Sick birds do need some extra heat to conserve their energy, please provide him a heating pad, or hot water bottle.
Do not give him de-worming meds yet, it is not indicated for the very sick.
Try to give him water if you can with a syringe, he is probably dehydrated. He would need about 10-15% of his body weight of water, then let him be for a while. After that you can feed him a think formula.
Have you checked for signs of canker?

Reti


----------



## Skyeking (Jan 17, 2003)

Please follow the information on this thread first Basic Steps to saving a Pigeons Life:

http://www.pigeons.biz/forums/showthread.php?t=11265


----------



## Feefo (Feb 8, 2002)

> Have you checked for signs of canker?


The "slow blink" can be a symptom of canker.

Cynthia


----------



## Bella_F (Nov 29, 2008)

Thanks for your help ! I must be in a different time zone because I had already gone to bed before I received any replies. I read as much as I could about crop feeding and crop medicating before i went to sleep. I don't have an experience or equipment on hand. If he makes it until vet opening hours, I will get him on treatments for canker and Coccidia immediately, and I'll feed and hydrate him.

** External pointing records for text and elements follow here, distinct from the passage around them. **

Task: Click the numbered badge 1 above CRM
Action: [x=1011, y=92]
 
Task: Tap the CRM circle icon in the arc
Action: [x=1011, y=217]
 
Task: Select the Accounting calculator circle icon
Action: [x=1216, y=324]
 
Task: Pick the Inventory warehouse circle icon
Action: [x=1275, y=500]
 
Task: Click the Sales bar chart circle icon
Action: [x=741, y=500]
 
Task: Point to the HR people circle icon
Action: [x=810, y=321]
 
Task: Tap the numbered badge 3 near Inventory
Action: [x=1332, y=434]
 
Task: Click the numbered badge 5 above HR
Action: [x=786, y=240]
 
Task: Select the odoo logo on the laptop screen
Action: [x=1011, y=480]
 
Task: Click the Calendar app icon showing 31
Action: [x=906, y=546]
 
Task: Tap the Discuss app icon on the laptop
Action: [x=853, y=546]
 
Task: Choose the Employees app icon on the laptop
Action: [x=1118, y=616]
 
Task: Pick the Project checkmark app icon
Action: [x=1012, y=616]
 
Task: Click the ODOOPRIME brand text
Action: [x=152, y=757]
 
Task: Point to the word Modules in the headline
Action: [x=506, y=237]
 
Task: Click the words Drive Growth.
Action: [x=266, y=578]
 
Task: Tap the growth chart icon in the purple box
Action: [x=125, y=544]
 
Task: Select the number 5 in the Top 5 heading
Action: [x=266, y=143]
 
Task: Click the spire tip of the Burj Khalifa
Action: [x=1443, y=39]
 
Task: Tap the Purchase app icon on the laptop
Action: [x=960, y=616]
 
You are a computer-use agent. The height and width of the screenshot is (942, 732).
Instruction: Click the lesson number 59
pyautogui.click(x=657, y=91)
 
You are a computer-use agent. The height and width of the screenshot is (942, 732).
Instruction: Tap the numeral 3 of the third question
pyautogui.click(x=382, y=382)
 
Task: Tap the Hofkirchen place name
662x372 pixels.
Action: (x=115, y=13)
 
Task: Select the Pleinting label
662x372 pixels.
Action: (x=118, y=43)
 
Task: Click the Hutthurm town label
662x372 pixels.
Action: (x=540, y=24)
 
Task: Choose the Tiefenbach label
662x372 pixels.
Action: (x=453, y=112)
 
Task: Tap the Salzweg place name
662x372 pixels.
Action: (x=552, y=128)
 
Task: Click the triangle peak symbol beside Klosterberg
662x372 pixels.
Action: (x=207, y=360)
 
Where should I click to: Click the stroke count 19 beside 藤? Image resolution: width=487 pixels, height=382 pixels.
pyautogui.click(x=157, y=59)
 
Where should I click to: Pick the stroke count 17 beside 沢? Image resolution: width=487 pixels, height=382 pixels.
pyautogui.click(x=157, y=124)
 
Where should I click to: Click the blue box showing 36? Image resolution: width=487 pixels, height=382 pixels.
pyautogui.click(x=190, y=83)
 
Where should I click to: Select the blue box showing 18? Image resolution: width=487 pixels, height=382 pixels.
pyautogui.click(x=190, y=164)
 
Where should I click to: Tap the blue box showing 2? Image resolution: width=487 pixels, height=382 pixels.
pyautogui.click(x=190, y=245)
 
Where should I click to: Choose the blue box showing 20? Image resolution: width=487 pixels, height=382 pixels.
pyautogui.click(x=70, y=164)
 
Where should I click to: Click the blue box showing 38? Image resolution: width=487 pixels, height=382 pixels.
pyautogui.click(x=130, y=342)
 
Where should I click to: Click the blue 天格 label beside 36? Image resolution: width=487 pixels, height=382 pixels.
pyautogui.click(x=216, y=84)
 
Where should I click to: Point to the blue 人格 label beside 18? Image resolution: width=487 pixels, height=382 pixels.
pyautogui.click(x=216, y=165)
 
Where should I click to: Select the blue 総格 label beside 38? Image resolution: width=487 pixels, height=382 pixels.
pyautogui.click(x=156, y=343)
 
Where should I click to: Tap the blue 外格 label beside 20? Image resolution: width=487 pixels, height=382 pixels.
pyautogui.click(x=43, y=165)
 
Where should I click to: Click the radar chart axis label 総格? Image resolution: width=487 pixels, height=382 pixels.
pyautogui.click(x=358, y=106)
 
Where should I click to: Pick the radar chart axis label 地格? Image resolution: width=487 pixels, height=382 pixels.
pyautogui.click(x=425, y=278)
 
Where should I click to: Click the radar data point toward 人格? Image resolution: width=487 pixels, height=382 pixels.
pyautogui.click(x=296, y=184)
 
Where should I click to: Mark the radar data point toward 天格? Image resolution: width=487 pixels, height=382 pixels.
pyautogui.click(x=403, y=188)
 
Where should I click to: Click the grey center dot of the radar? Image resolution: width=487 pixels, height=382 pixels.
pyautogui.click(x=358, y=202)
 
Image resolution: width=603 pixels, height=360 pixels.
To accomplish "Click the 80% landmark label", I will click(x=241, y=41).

For heating all I had was a radiant heater, so I put it close by his carrier for the night.

Its 3 am now- should he be left to sleep or should I make an attempt to rehydrate him immediately do you think?


----------



## Bella_F (Nov 29, 2008)

I decided to give him some rehydrating solution as suggested on the forum- warm water witha pinc of salt and honey mixed into it. I think my technique is not so good, but at least he's swallowing. I got about 5-10 ml's into him, which slightly perked him up, then I returned him to his cage to sleep. He seems warm, and there were no signs of canker around the mouth. He's very thin.


----------



## Grimaldy (Feb 25, 2007)

Hi BF,

The problem with the bird is fairly obvious; it is malnourished. Just like a human, any creature that is half starved will be susceptible to disease or any illness that comes along; a healthy well-fed bird would just shrug it off.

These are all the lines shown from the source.